▸ **WORK ORDER A**: In the gaming blog post, on which attempt did the group defeat the world boss in the cave?
▸ **WORK ORDER B**: Quote the gaming blog post word for word, between "Posted in Elder" and "quite gets old.", inclusive.

--- TEXT PASSAGE Enclosed Below ---

Guilds? Yup. WildStar vibe? Definitely. Housing? Trophies? Lots of character customization? Character swapping at will? Absolutely. It was kind of funny to see a couple of former WildStar devs getting stoked for this title as a “second coming” of sorts.

I’m not going to try for a closed beta key, but if there’s an open beta I may poke my head in to verify that this is worth a founder’s pack purchase. Until then, I’ll be eagerly waiting for more news and hands-on reports. It may not be coming very soon, but May isn’t THAT far away.

Posted in Elder Scrolls Online

Elder Scrolls Online: Going on a crash-course diet

Nothing like logging into Elder Scrolls Online to immediately encounter an Argonian suntanning underneath the stocks. Never stop being weird, ESO. It’s why I love ya.

Shadowfen is proving to have quite a few great quest chains. I had a great time kicking Dominion tushies on behalf of pirates (for once), and liberating villages never quite gets old.

I don’t know if I’d ever roll up another character after grooving in the Warden for so long. She’s got everything I want out of a class and combat rotation in this game, so I guess I hit a home run right from the start.

Some of the most fun I have during these gameplay sessions is tackling the world bosses that populate each zone. About half the time I can solo them, but the other half requires at least one or two others. Either way, they’re challenging fights for once. This particular one was a bear — no Warden pun intended — because it took place in a confined cave with a ton of fire fields. Three of us wiped three times before we took him down on the fourth go.

--- End of Enclosed TEXT PASSAGE ---
--- RECORDED INFORMATION Enclosed Below ---

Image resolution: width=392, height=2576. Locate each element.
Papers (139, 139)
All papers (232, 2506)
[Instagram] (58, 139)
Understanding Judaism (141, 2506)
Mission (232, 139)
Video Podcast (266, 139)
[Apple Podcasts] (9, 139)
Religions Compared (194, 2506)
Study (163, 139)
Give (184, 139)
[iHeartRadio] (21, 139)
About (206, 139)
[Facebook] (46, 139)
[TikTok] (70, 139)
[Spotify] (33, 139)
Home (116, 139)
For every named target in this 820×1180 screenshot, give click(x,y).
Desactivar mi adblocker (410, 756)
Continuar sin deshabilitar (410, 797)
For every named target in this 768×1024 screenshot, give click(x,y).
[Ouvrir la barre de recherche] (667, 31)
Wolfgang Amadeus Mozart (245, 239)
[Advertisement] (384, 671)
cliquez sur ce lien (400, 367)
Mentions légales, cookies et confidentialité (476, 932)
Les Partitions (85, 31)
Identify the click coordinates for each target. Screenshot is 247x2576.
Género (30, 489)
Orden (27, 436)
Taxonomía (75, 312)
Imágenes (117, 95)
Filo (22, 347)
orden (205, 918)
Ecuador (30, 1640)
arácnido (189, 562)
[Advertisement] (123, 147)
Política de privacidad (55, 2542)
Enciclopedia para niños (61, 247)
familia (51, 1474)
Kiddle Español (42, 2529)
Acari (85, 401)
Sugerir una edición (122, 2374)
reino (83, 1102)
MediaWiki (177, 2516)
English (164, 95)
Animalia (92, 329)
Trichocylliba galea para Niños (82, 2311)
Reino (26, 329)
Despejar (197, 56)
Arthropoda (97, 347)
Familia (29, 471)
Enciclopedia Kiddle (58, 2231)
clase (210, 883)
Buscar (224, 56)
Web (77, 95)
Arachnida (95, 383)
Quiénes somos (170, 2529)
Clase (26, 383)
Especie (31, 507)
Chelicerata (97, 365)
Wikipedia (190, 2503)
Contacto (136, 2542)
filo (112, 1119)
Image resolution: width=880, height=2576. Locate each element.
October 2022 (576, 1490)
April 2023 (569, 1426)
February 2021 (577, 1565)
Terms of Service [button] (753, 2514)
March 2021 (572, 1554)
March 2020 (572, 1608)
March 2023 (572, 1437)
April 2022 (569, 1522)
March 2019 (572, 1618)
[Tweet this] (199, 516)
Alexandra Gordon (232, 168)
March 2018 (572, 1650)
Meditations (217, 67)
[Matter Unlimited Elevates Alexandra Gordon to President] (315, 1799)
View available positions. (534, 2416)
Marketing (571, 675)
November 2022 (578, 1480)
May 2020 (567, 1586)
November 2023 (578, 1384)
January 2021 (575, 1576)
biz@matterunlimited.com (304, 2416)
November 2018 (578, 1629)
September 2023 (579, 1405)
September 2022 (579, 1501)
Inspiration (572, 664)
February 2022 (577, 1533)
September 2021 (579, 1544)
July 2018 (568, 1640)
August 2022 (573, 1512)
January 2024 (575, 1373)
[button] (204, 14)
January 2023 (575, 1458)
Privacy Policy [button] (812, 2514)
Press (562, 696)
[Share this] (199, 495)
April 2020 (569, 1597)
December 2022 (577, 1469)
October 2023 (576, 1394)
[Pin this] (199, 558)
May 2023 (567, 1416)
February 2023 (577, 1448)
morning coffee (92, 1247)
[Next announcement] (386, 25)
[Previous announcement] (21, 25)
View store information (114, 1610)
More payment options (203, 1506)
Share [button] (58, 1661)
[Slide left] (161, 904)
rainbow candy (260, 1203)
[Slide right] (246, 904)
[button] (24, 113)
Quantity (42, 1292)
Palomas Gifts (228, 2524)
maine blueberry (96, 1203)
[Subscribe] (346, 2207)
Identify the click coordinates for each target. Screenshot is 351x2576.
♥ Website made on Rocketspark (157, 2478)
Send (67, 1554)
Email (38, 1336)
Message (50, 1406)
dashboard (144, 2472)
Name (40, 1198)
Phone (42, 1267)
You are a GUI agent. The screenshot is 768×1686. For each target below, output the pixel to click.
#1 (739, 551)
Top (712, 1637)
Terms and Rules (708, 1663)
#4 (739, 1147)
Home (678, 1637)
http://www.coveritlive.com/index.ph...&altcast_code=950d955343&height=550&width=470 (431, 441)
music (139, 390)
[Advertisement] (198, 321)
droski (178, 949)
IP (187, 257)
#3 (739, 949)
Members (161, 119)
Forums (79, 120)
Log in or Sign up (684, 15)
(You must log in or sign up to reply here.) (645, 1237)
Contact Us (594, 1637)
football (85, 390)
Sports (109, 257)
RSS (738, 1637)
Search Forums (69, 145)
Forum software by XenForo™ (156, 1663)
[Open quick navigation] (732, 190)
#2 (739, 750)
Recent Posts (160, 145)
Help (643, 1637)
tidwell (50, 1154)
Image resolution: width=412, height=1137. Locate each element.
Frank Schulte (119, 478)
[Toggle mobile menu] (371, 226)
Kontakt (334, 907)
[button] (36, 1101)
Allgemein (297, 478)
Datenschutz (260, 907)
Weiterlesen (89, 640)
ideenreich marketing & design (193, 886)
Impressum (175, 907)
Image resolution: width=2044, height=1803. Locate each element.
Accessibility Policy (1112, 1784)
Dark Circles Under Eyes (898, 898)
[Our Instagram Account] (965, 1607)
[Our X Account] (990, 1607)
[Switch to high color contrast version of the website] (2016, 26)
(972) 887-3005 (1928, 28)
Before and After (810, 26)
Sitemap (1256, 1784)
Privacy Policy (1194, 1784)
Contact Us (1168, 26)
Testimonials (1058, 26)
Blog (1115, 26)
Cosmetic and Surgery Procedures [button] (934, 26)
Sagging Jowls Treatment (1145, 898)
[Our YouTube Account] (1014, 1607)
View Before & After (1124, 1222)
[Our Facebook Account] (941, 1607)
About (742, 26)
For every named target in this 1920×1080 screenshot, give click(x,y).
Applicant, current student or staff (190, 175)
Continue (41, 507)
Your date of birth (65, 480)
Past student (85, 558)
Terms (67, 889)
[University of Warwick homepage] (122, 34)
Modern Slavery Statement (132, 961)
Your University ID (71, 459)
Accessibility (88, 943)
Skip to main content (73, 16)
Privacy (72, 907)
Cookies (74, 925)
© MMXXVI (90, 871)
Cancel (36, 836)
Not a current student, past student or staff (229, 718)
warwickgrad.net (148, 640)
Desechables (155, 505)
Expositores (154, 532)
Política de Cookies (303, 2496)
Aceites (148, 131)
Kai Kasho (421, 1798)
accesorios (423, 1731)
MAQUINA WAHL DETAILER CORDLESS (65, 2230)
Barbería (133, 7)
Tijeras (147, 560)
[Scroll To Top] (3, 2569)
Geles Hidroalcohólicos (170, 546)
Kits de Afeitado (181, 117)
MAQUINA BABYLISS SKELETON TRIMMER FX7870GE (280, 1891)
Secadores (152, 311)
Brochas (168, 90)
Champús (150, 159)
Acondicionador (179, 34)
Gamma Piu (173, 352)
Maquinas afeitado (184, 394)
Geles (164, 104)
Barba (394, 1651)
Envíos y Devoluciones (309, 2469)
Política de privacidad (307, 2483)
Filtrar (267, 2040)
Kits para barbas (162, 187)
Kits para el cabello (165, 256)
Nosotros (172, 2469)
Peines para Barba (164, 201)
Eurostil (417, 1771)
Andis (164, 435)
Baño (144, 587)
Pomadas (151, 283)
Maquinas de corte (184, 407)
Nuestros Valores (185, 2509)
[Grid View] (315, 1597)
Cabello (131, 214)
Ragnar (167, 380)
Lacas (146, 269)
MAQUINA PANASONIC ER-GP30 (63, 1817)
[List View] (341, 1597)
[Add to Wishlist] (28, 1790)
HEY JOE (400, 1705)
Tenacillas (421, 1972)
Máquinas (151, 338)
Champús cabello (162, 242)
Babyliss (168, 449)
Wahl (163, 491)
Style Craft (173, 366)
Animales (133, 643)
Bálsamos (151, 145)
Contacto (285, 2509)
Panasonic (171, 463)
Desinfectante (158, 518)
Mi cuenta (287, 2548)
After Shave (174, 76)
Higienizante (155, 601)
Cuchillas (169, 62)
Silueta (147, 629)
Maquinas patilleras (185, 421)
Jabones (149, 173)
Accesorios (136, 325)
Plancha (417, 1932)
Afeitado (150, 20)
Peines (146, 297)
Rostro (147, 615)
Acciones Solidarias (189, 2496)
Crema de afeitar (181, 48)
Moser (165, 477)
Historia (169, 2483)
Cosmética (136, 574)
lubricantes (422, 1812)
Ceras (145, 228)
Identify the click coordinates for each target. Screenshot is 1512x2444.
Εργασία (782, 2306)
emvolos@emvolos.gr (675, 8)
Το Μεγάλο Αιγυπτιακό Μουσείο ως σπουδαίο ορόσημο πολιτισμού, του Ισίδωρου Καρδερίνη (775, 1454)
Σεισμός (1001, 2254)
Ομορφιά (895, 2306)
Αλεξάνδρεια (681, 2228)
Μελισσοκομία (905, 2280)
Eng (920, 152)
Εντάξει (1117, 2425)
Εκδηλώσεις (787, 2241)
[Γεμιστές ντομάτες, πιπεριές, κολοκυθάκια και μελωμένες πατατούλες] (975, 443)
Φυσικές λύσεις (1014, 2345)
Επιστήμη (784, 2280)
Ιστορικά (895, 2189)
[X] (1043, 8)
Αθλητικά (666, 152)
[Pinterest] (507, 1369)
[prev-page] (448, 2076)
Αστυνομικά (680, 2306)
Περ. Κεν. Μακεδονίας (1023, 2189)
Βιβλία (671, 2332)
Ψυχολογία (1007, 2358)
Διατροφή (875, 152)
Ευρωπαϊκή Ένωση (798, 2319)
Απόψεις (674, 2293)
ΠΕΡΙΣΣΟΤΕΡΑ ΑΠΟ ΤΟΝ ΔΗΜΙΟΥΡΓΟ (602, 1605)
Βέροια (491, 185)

--- End of Enclosed RECORDED INFORMATION ---

▸ **EXERCISE RESPONSE A**: On the fourth attempt, after wiping three times.

▸ **EXERCISE RESPONSE B**:
Posted in Elder Scrolls Online

Elder Scrolls Online: Going on a crash-course diet

Nothing like logging into Elder Scrolls Online to immediately encounter an Argonian suntanning underneath the stocks. Never stop being weird, ESO. It’s why I love ya.

Shadowfen is proving to have quite a few great quest chains. I had a great time kicking Dominion tushies on behalf of pirates (for once), and liberating villages never quite gets old.